++++ DATA FOR THIS TASK

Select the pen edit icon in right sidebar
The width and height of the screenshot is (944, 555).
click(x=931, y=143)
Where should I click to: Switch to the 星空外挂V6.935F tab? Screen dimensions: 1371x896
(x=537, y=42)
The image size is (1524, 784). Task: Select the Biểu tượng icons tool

++++++++
++++ DATA FOR THIS TASK

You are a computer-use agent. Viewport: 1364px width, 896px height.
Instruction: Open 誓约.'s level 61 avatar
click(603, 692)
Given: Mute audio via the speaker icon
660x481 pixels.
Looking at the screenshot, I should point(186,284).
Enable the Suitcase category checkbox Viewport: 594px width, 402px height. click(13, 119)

++++++++

=== EXERCISE BRIEF ===
Can you rescale the stretch of entries that opens with the line containing "Select the pen edit icon in right sidebar" and closes with the line containing "The image size", writing out every line again with the requests included? Multiply each coordinate in the answers by 0.75 and round to whole numbers with halves going up, and return only those lines.

=== TASK RESULT ===
Select the pen edit icon in right sidebar
The width and height of the screenshot is (944, 555).
click(x=698, y=107)
Where should I click to: Switch to the 星空外挂V6.935F tab? Screen dimensions: 1371x896
(x=403, y=32)
The image size is (1524, 784). Task: Select the Biểu tượng icons tool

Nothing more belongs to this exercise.